──────── Text block ────────

This is exactly what happens, but I was wondering why there is a "big" time gap of ~240ms:

2022-01-28 13:18:25.996 [Broker-0-ZeebePartition-22] [Broker-0-zb-actors-3] INFO 
      io.camunda.zeebe.broker.system - Unexpected failure occurred in partition 22 (role FOLLOWER, term 2), transitioning to inactive
...
2022-01-28 13:18:26.239 [] [raft-server-0-raft-partition-partition-22] INFO 
      io.atomix.raft.roles.LeaderRole - RaftServer{raft-partition-partition-22}{role=LEADER} - Received greater term from 1
2022-01-28 13:18:26.239 [] [raft-server-0-raft-partition-partition-22] INFO 
      io.atomix.raft.impl.RaftContext - RaftServer{raft-partition-partition-22} - Transitioning to FOLLOWER

In a different context, I noticed that writes to Raft's metastore spikes up to ~350ms (and more). And that would explain the time gap between these two events. Broker 0 handles the vote request coming from broker 1:

https://github.com/camunda-cloud/zeebe/blob/4d3ad96196be1bf1e3b6e83b6590fdd837bceae4/atomix/cluster/src/main/java/io/atomix/raft/roles/LeaderRole.java#L464-L469

Basically, the following happens:

  1. While handling the vote request from broker 1, the Raft thread executes #updateTermAndLeader()

──────── Information supplied ────────

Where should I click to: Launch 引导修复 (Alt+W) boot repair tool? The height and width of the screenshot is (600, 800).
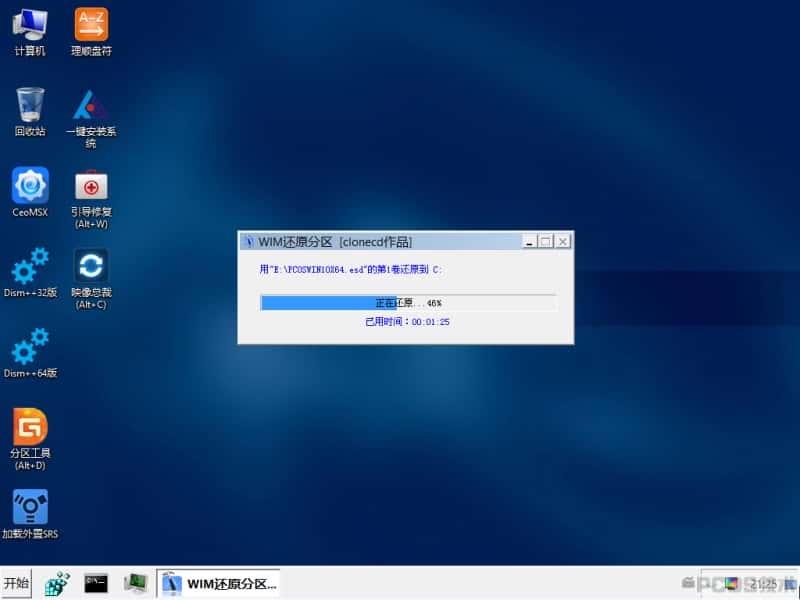(91, 198)
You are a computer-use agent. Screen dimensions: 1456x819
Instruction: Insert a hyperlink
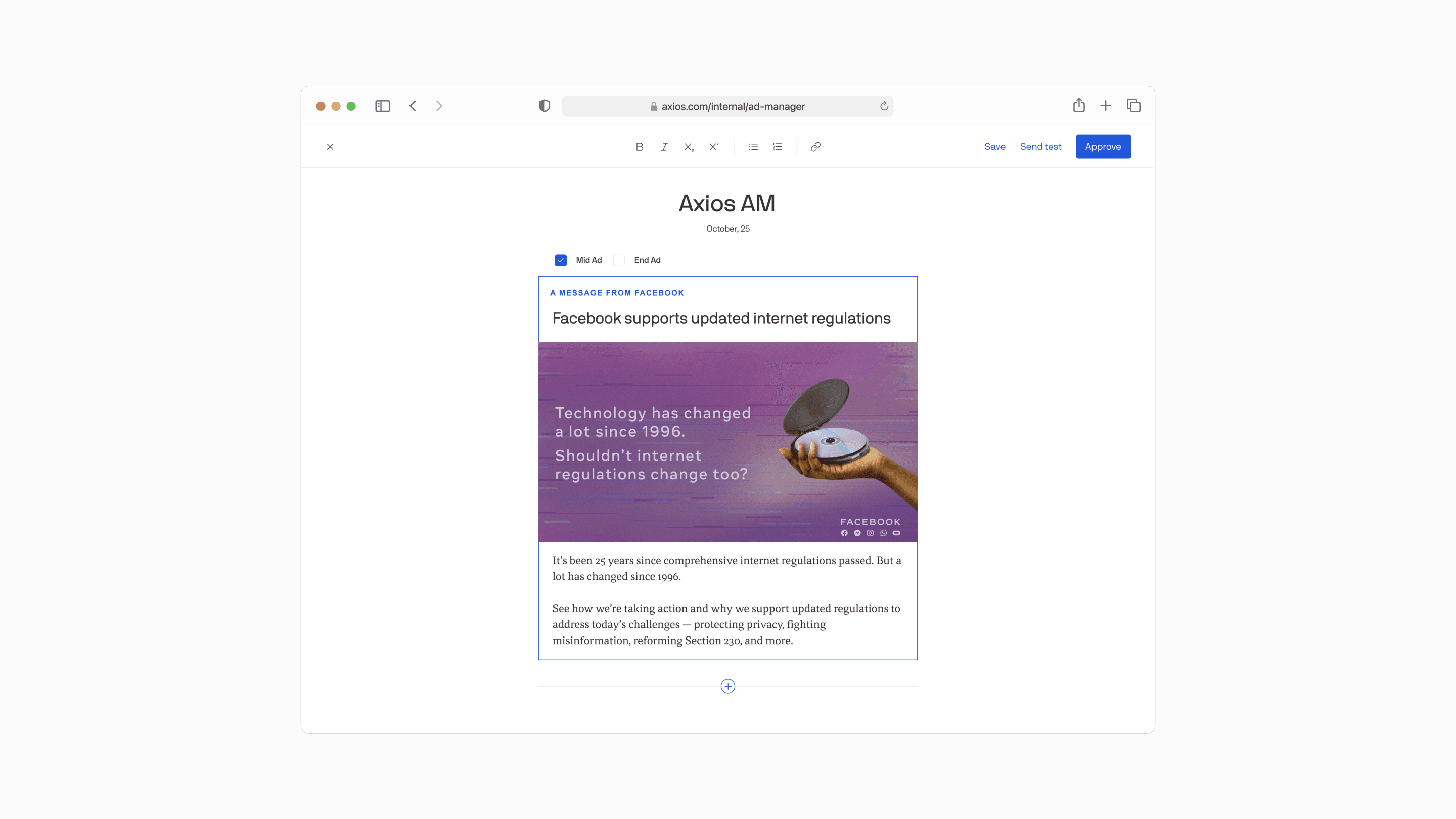point(815,147)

────────

Can you extract the passage of the Raft time-gap text starting at "In a different" and ending at "thread executes #updateTermAndLeader()", copied word for word?

In a different context, I noticed that writes to Raft's metastore spikes up to ~350ms (and more). And that would explain the time gap between these two events. Broker 0 handles the vote request coming from broker 1:

https://github.com/camunda-cloud/zeebe/blob/4d3ad96196be1bf1e3b6e83b6590fdd837bceae4/atomix/cluster/src/main/java/io/atomix/raft/roles/LeaderRole.java#L464-L469

Basically, the following happens:

  1. While handling the vote request from broker 1, the Raft thread executes #updateTermAndLeader()